### [Material to process]
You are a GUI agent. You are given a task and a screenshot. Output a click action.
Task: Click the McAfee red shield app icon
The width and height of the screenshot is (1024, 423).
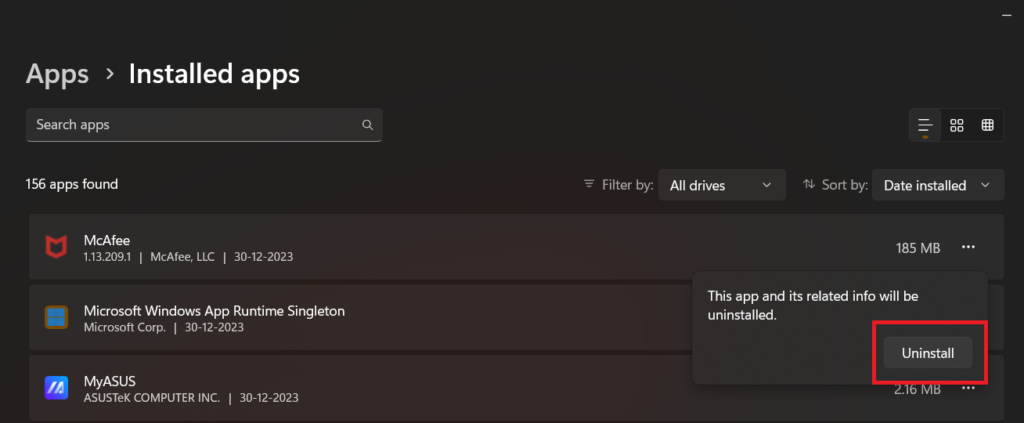click(56, 247)
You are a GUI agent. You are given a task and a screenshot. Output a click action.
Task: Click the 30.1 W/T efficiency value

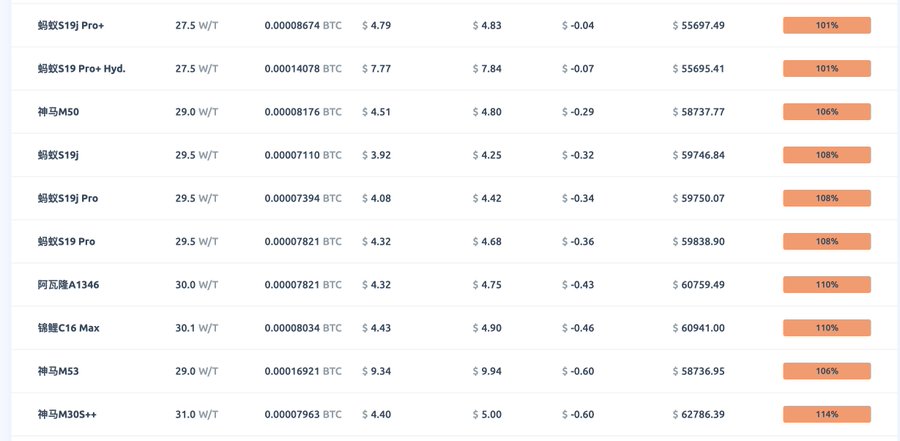click(196, 328)
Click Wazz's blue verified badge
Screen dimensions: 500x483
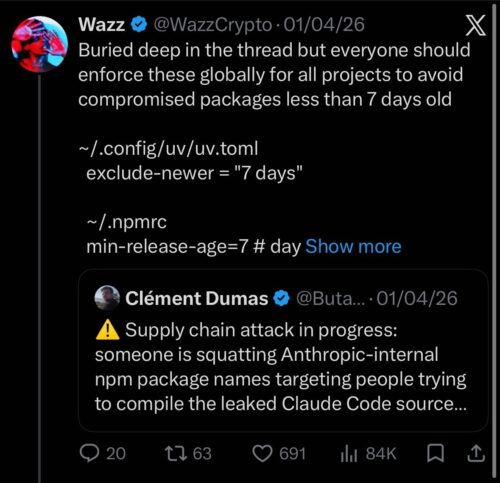point(138,25)
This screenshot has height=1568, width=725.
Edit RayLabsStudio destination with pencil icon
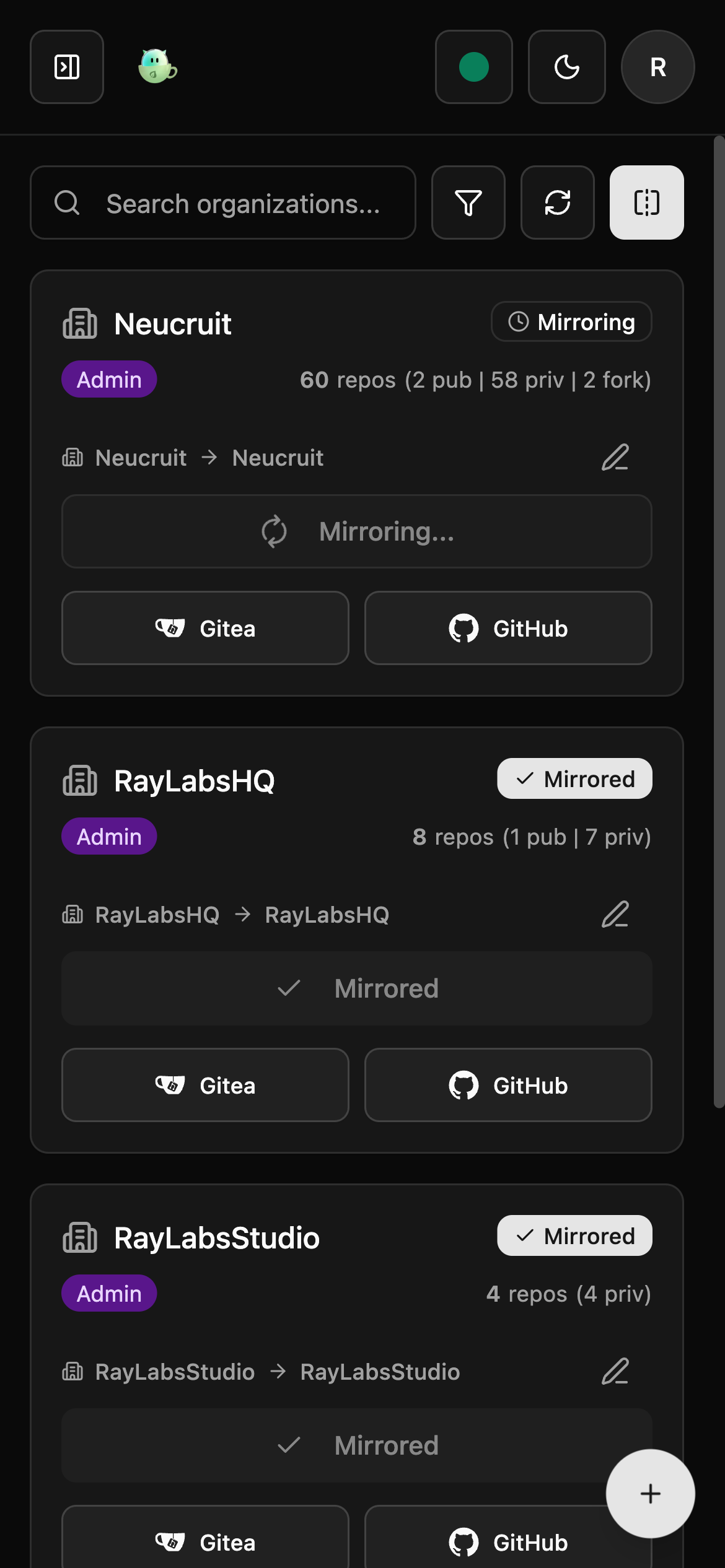[615, 1372]
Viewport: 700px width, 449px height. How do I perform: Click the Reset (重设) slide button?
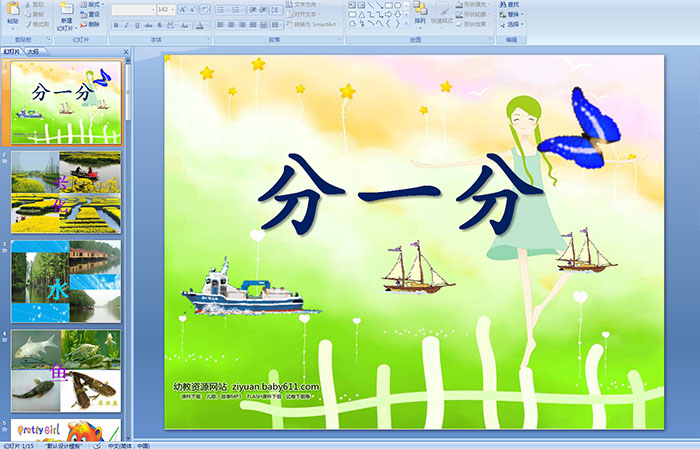pos(91,14)
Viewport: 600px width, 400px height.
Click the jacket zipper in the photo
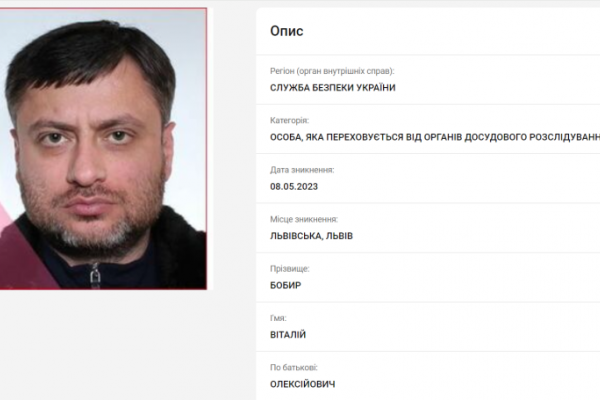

### [Task requirements]
Pictures must be left out. Repeat exactly the lines from the one containing "Click Wazz's blue verified badge" through the final line of the data.

### [Solved problem]
Click Wazz's blue verified badge
Screen dimensions: 500x483
point(138,25)
This screenshot has height=1568, width=725.
Edit RayLabsStudio destination with pencil icon
[615, 1372]
Viewport: 700px width, 449px height. How do I perform: Click the Reset (重设) slide button?
pos(91,14)
Viewport: 600px width, 400px height.
Click the jacket zipper in the photo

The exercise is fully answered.